所给条目:
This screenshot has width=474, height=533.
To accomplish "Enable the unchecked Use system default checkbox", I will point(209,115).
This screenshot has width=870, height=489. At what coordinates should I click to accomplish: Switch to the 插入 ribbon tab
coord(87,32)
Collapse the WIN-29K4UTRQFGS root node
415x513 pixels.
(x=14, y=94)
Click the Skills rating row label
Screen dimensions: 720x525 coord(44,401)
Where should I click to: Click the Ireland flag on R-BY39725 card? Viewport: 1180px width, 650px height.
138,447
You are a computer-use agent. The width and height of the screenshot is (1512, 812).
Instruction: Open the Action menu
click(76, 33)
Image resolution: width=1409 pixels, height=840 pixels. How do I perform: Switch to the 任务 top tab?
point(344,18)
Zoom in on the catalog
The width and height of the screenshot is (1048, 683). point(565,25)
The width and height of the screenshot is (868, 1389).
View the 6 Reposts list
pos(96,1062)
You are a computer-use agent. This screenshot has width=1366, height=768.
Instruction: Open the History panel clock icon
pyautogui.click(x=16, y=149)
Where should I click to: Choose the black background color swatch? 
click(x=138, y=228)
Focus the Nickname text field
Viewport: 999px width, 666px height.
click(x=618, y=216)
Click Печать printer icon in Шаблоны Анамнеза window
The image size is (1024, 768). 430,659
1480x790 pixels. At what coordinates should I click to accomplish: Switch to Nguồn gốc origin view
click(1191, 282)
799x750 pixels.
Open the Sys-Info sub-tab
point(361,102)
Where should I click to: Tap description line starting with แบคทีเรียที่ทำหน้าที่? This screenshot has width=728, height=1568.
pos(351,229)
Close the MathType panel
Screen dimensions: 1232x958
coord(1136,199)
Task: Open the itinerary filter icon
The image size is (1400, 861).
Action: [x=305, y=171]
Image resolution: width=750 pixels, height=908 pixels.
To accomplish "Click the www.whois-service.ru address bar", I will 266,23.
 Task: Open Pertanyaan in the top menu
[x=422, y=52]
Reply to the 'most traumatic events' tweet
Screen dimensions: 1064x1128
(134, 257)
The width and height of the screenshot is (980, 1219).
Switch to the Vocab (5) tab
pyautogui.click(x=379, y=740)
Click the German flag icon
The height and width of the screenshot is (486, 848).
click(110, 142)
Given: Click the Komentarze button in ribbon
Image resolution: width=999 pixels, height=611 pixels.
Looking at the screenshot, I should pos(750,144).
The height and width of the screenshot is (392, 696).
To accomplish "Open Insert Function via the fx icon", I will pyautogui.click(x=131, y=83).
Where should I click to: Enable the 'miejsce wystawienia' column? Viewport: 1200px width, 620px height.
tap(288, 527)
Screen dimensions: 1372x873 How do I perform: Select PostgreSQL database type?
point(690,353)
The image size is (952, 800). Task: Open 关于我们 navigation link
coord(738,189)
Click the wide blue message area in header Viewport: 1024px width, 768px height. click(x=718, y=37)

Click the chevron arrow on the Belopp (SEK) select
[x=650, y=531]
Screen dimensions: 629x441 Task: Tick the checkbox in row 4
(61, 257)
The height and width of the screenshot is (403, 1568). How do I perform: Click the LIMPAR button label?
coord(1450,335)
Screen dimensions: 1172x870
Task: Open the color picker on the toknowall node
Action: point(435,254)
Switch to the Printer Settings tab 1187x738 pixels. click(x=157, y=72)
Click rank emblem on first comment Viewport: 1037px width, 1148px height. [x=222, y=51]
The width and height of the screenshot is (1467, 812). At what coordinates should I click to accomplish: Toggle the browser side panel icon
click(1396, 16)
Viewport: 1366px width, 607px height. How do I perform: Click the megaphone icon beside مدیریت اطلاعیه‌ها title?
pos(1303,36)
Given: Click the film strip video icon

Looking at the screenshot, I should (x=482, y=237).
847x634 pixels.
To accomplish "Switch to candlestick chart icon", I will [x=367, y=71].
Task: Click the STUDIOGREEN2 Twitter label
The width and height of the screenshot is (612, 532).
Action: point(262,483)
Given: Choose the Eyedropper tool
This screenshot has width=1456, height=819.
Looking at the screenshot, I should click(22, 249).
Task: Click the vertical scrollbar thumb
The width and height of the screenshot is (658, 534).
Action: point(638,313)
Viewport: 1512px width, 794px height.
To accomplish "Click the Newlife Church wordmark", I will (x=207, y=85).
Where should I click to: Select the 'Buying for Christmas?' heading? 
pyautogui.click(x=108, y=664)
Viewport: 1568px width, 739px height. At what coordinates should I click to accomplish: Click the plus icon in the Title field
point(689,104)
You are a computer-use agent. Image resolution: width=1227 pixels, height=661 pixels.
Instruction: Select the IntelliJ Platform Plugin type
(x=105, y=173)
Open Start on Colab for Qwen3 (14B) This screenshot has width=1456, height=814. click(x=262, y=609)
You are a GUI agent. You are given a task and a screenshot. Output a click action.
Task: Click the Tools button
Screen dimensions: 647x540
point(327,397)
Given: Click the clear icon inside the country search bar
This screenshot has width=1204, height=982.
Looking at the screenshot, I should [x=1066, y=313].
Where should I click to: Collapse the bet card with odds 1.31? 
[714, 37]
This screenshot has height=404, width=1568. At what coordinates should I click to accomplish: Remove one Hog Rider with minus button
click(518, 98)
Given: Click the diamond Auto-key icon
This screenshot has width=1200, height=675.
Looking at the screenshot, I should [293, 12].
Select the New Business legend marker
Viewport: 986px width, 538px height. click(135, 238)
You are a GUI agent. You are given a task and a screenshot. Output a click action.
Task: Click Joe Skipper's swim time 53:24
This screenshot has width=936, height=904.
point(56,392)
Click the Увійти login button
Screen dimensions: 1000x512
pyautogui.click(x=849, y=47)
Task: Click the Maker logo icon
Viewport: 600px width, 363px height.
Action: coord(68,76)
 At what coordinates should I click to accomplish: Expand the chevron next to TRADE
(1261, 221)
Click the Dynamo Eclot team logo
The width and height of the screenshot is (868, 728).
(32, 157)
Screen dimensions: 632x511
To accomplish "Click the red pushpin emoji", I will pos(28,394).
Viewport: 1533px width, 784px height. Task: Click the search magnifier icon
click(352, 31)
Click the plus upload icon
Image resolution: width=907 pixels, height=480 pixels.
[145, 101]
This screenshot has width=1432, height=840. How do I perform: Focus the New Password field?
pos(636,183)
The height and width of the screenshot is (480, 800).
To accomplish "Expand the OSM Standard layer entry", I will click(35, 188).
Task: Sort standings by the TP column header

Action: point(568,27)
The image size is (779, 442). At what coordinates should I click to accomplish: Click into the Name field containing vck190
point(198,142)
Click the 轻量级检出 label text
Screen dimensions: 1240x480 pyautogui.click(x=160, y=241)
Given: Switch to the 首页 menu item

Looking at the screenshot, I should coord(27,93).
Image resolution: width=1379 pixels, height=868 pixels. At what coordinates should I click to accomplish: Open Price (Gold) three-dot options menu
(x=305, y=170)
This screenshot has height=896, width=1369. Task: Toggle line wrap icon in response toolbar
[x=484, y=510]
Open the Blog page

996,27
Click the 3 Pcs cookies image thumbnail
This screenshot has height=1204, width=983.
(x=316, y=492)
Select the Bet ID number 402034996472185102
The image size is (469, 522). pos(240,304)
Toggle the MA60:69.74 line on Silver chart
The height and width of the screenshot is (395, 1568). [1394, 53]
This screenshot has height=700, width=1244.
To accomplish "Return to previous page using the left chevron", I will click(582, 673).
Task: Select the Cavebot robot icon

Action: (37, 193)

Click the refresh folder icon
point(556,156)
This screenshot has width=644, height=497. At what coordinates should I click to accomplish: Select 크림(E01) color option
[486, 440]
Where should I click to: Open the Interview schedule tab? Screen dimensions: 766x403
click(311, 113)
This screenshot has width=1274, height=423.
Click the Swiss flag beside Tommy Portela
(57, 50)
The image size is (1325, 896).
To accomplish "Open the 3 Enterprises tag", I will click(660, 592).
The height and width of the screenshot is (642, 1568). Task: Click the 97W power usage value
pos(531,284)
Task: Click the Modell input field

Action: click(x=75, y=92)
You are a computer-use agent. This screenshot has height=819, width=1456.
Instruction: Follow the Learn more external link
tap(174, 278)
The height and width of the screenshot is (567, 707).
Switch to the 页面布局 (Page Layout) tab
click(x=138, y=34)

任务要求: 从含有“Where should I click to: Choose”的那一行起，到含有“point(361,102)”的那一行为止（首尾两行都算在内），把这几行条目一字不改地抄写出来。

任务结果:
Where should I click to: Choose the black background color swatch? 
click(x=138, y=228)
Focus the Nickname text field
Viewport: 999px width, 666px height.
click(x=618, y=216)
Click Печать printer icon in Шаблоны Анамнеза window
The image size is (1024, 768). 430,659
1480x790 pixels. At what coordinates should I click to accomplish: Switch to Nguồn gốc origin view
click(1191, 282)
799x750 pixels.
Open the Sys-Info sub-tab
point(361,102)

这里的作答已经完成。